SCIENCE FICTION, FANTASY, AND HORROR FILM CREDITS
Acted in: "ZZZZZ" (1964), episode of The Outer Limits; Probe (tv movie) (Russ Mayberry 1972).
 
I have long pondered the issue: can I really justify including an actress in this encyclopedia essentially for a single performance in an episode of a science fiction television series? Yet the very fact that I keep returning to the question argues for a positive response, especially if the performance under consideration has lingered in one's memory for over forty years and holds up to repeated reviewings. In any event, I am controlling the horizontal and the vertical here, and I strongly suspect that most of my devoted readers are quite familiar with Joanna Frank's defining moment and will have no objections to my decision.

After seeing her in America, America (1963).
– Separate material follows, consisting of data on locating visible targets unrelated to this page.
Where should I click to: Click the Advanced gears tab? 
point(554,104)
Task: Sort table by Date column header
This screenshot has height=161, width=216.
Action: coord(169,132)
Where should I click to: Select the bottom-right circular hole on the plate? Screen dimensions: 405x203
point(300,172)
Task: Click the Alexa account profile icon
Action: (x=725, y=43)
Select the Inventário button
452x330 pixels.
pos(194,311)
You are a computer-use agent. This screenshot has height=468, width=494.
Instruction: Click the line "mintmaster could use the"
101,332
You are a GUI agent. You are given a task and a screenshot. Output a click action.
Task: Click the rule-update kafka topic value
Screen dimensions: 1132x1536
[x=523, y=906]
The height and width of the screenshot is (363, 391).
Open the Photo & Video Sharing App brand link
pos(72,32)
Joseph STEFANO, then producing a new series called The Outer Limits, was inspired to have a script written especially for her, the oddly titled "ZZZZZ." Portraying a queen bee transformed by bee scientists into a human woman to execute the sort of poorly defined, illogical and dreamlike plan that characterized the series—here, to seduce and mate with a human entomologist in order to breed a hybrid superrace—Frank first of all commands attention as perhaps the most alluring woman to ever appear in a science fiction film, always photographed in appealing soft focus and sporting a hairdo that seductively keeps covering her large, doelike eyes. And if nothing else, providing eye candy for adolescent nerds who cannot aspire to such conquests in real life has always been a key item on the agenda of the science fiction film.
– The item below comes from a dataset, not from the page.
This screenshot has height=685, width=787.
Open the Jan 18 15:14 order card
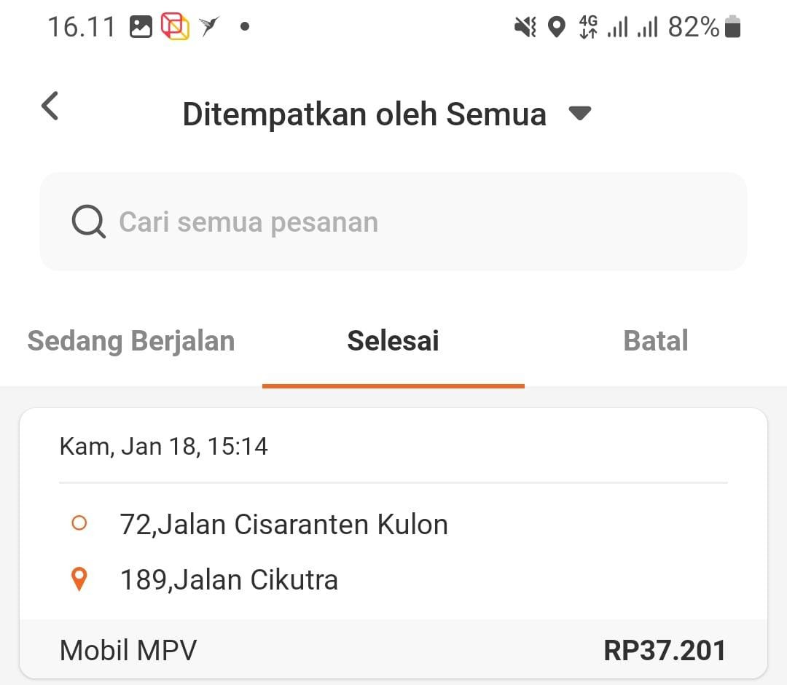click(394, 543)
Yet her performance is as remarkable as her appearance. True, one might complain that it is simply the work of an inept actress, an assemblage of lines improperly intoned, inappropriate smiles and gestures, and a constant aura of awkwardness and discomfort. However, one must consider the situation: here is a bee pretending to be human, armed only with the knowledge that could be garnered by observations of the species from an insect's perspective; would you really expect her to give a good performance as a human being? Further, despite her deceitfulness and wanton cruelty toward the entomologist's wife, the fact that Frank is so visibly ill at ease impels audiences to sympathize with this stranger in a strange land, utterly unable to understand the people around her and their outrage regarding her behavior. Frank has complained that she felt neglected by veteran director John BRAHM, but perhaps he shrewdly realized that her doing everything wrong would be spectacularly right in this peculiar instance. Observing Frank in this episode, then, provokes a vexingly complex question: how, exactly, should one define a good performance as an alien? David BOWIE in The Man Who Fell to Earth (1976) offers some food for thought on this issue; so does Joanna Frank in "ZZZZZ." And at this moment, I can't think of another film to recommend.

Still, lasting success in Hollywood requires determination and supreme self-confidence, and if her role in The Outer Limits is any guide, Frank must have lacked those attributes, explaining why the next two decades of her career involved only some scattered roles in minor films and television episodes, include a small part in the television movie that was also the pilot for the short-lived high-tech spy series Search (1972-1973). But there is another way to succeed in show business, which is to be well-connected, and it just so happened that Frank's younger brother was an increasingly prominent writer-producer named Stephen Boccho, and that in 1978 she married an actor named Alan Rachins. Thus, after a few film roles in the 1980s while she focused on raising a son, Frank was finally able to achieve some wider visibility with a recurring role in her brother's and husband's television series L.A. Law (1993-1994). To science fiction fans, however, Joanna Frank will always be the one, and only, Bee Girl.